[Screenshot grounding data]
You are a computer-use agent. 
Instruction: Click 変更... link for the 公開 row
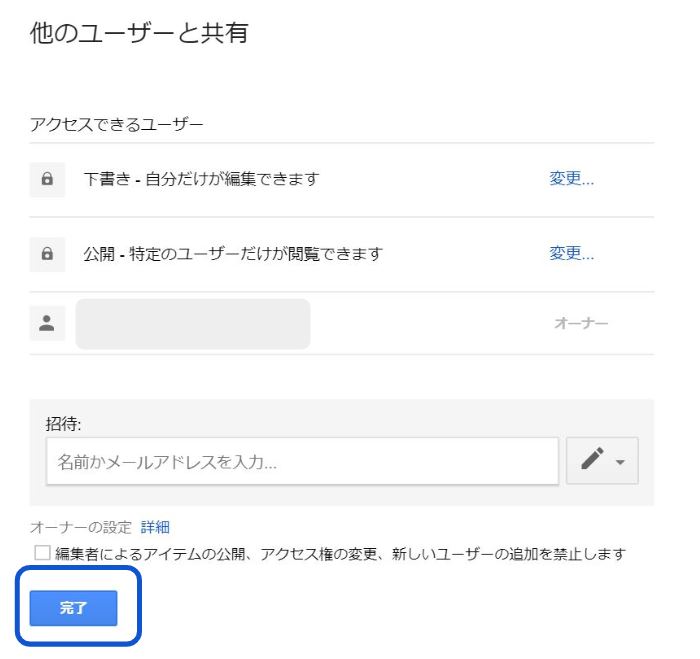pyautogui.click(x=571, y=254)
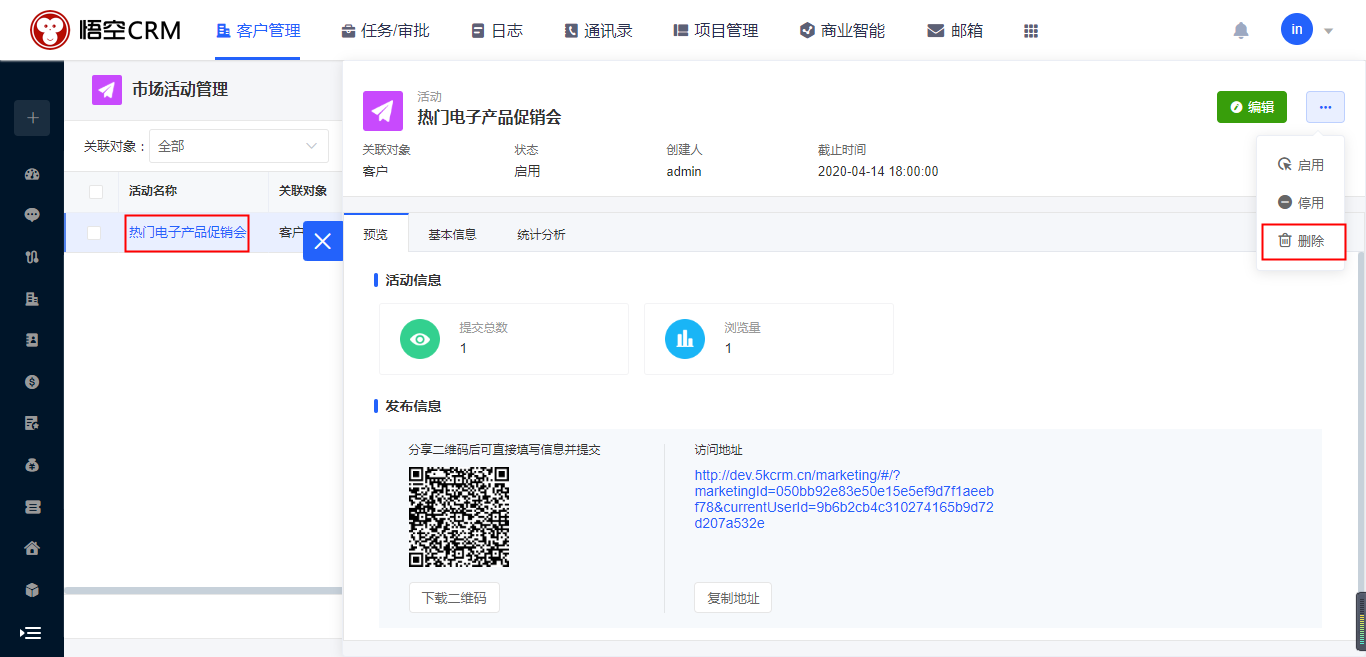Toggle the select-all checkbox in table header
Image resolution: width=1366 pixels, height=657 pixels.
pyautogui.click(x=96, y=192)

### EXERCISE
Omit the pictures; set down each record exactly.

### FINISHED EXERCISE
You are a computer-use agent. 
Instruction: Click 変更... link for the 公開 row
pyautogui.click(x=571, y=254)
Toggle the select-all checkbox in table header
Image resolution: width=1366 pixels, height=657 pixels.
pyautogui.click(x=96, y=192)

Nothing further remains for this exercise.